Philip Gorelick, MD, professor and director of the Center for Stroke Research in Chicago, tells WebMD that "the standard method of delivery for drugs to treat stroke is [via an injection into the vein]. So, if this were true, it would be novel." But after consulting with a number of colleagues who focus their research on animal studies, Gorelick's enthusiasm was dampened.
The other researchers, says Gorelick, weren't that impressed. He says that the method would have to be carefully tested in rats to see if the drug was adequately reaching all the areas in the brain it needed to.
Larry B. Goldstein, MD, a member of the AHA's Stroke Council and an associate professor of medicine at Duke University, says there is a very big difference between the olfactory nerves in rats and olfactory nerves in humans because a much larger part of a rat's brain is dedicated solely to the sense of smell.

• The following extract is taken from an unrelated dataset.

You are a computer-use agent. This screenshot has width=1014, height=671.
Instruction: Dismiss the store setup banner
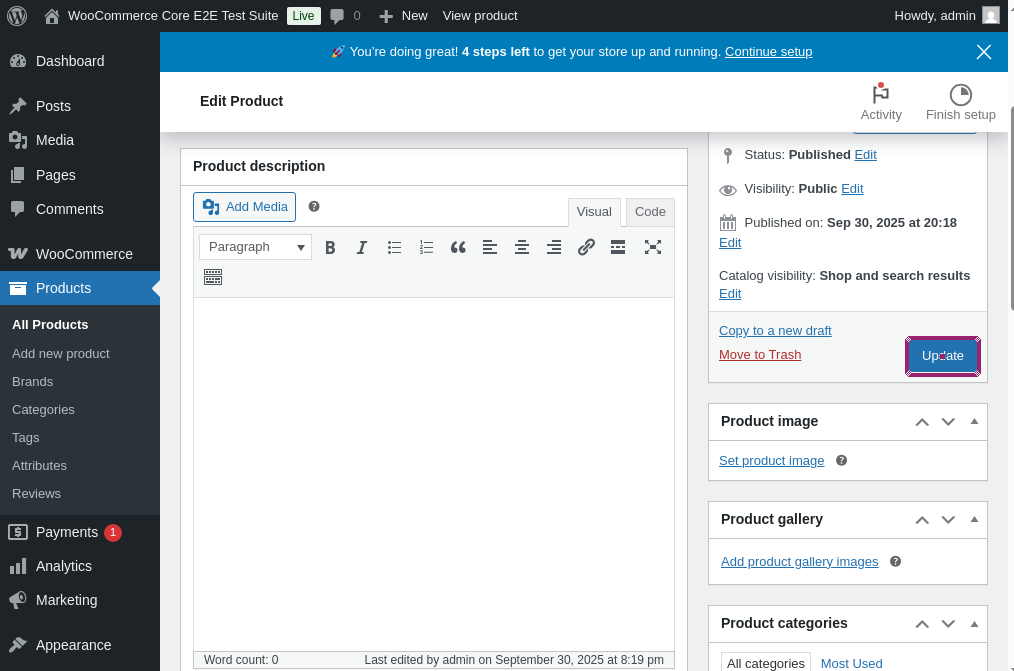(x=984, y=52)
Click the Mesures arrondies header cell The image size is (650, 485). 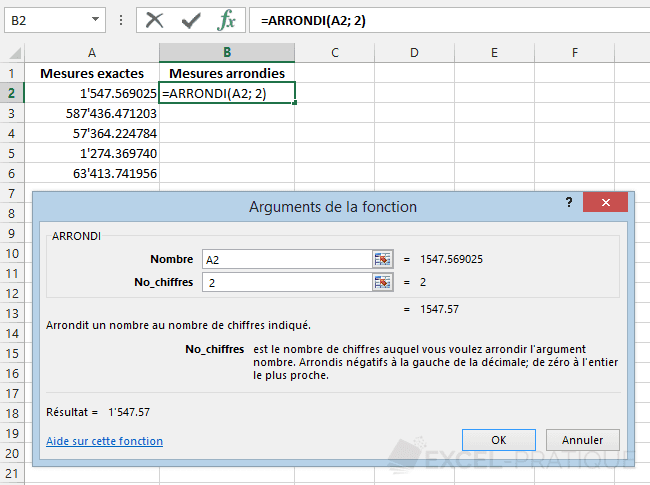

Frey agrees that rats have a more developed sense of smell but he adds that the trigeminal nerve, "is proportionally the same size in rats and humans." He says that "trigeminal nerves also hang down into the nasal cavity, and so the drug can just as easily travel along that [nerve] pathway."
Goldstein does, however, agree that a nerve route could provide a speedy pathway to the brain. Speed is important to stroke researchers, whose motto is "Time is brain," meaning that the longer the blood supply to the brain is cut off, the more brain cells are destroyed.
Frey, who says that the idea for the nose drops came to him "in a dream," says he has patented his "Method for Administering Neurologic Agents to the Brain" in the United States and several other countries. He says that more research needs to be done but suggests that he may pursue that research in partnership with a drug company.
And, if you think that nose drops to treat stroke sound like something Dr. McCoy would use on Captain Kirk, what about a laser that takes aim at blood clots deep inside the brain and pulverizes them? That's exactly what a new device called an Endovascular Photo Acoustic Recanalization laser, or EPAR for short, is supposed to do.
Helmi Lutsep, MD, of the Oregon Stroke Center at Oregon Health Sciences University in Portland, is one of several researchers who tested the new laser in a safety trial. Based on that trial, the FDA has given the go-ahead for larger studies.
Lutsep says the new laser, which was tested in 26 stroke patients, is small enough to be used in most blood vessels in the brain. Earlier lasers were too large or inflexible to be used in small vessels, she says.
Goldstein says the EPAR laser is one of several lasers now being tested for what is called "mechanical clot disruption." While the devices are intriguing, he says there is a concern "that mechanical devices may accidentally dislodge other clots," thus causing additional damage while attempting to treat the original stroke.
Another worry is that the devices, which have to be threaded through very tiny vessels using guide wires, may actually tear the delicate walls of blood vessels in the brain. Goldstein says, for example, that Lutsep's group reported three such tears in the 26 patients treated in their safety study. Lutsep says those three patients had no ill effects from the tears, but according to Goldstein, "they were lucky."
Lutsep, however, shrugs off criticism because she says that laser technology is likely to triumph in the end for a very simple reason: time. Once inside the brain, the EPAR laser "can dissolve a clot in 36 seconds," she says, while it takes clot-busting drugs almost an hour," even if you deliver the drug directly to the site of the clot."